とはいえ、コレだけのサンプルでは断言はできない。でもそうゆう傾向はありそうだ。アカボシゴマダラも春型の方が大きいしさ。
う〜ん、でも待てよ。夏型の裏面個体は春型なみに大きいような気がするぞ。ようするにもっと沢山の個体を見ないと何とも言えないなあ…。
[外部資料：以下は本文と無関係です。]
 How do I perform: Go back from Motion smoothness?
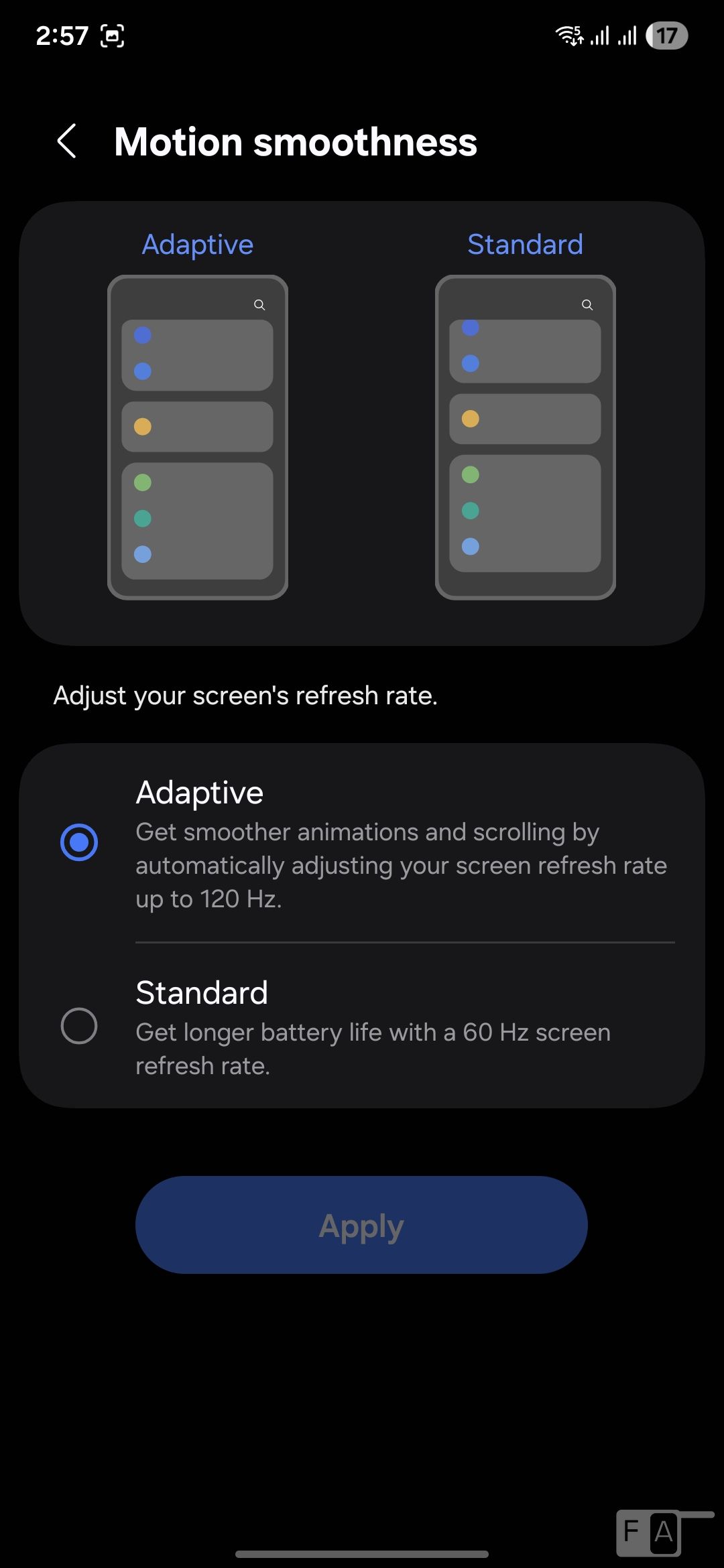pyautogui.click(x=67, y=141)
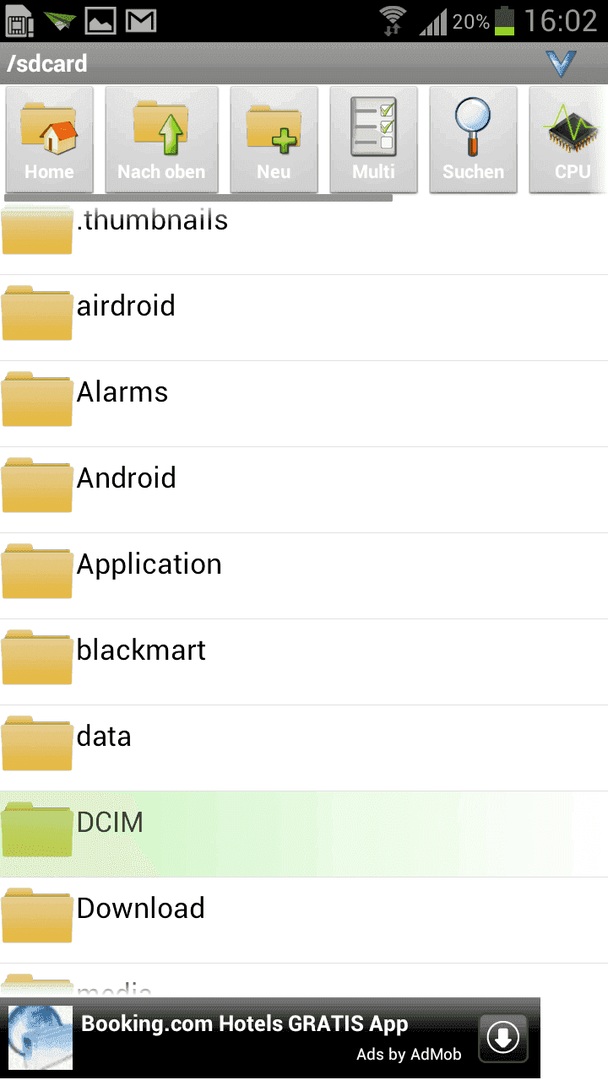
Task: Open the Application folder
Action: click(x=304, y=576)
最後に、この日に採ったフタオの展翅画像を貼り付けておきます。

こんなもんかなあ…。
フタオグループの展翅、特に♂の展翅は難しい。翅のバランスがとりにくいのだ。コツは前翅の下辺を無理に真っ直ぐにしようとしない事だ。下辺が微妙に湾曲しているのに気づかないと、下辺を真っ直ぐしようと必要以上に上げがちになりやすい。頭の中で、翅の根元の起点と後角を結んで、その線が真っ直ぐになるようイメージするよう努めよう。もしも頭が翅に埋まったり、触角の角度が天突くようになってたら上げ過ぎってこってす。
あと、今回はしなかったけど生展翅でも筋肉破壊はした方がいいだろう。フタオ類は筋肉のバネが剛ゆえに元に戻る力がアホみたいに強い。だから左の翅を上げて次に右を上げたらゲロゲロ、左がズリ下がるだなんて事はよくあるのだ。
しかも前翅を無理矢理上げると、真っ直ぐ展翅板に刺した筈の針まで上に引っ張られて前に傾く。ゆえに、それを見越して針を手前に傾けて展翅板に刺すなんていう面倒くさい事もせねばならぬのじゃ。
尚、後翅を上げ過ぎないのもコツ。上げ過ぎると寸詰まりになってカッコ悪い。思い切って下げてみませう。まあ、好みもあるから強くは奨めないけどね。けど、もし下げてみて気に喰わなければ上げりゃいいんだから、1回くらいは試して下され。

 
(註3)戸沢白雲斎
元々は講談師の二代玉田玉秀斎が、その創作講談中で作り出した架空の人物で、『猿飛佐助』や『真田十勇士』などの「立川文庫」の作品に登場する。そしてその後も作品は様々な形でアレンジされて現代に至るが、常に老人として描かれている。
甲賀流忍術の名人で、諸国漫遊中に信濃国鳥居峠で出会った猿飛佐助を鍛え、その秘伝を授けた。ザックリ言ってしまえば、『スターウォーズ』のヨーダとか『ベストキッド』のお師匠さんみたいなジジイの達人的存在だ。


(出展『馬場卓也@るろうビ作家』)

画像は映画『百地三太夫』で丹波哲郎が演じる戸沢白雲斎。
高さ30mくらいの崖をひょいと飛び降り、コマ落としのようにギュンギュンで走ってくるのじゃよ。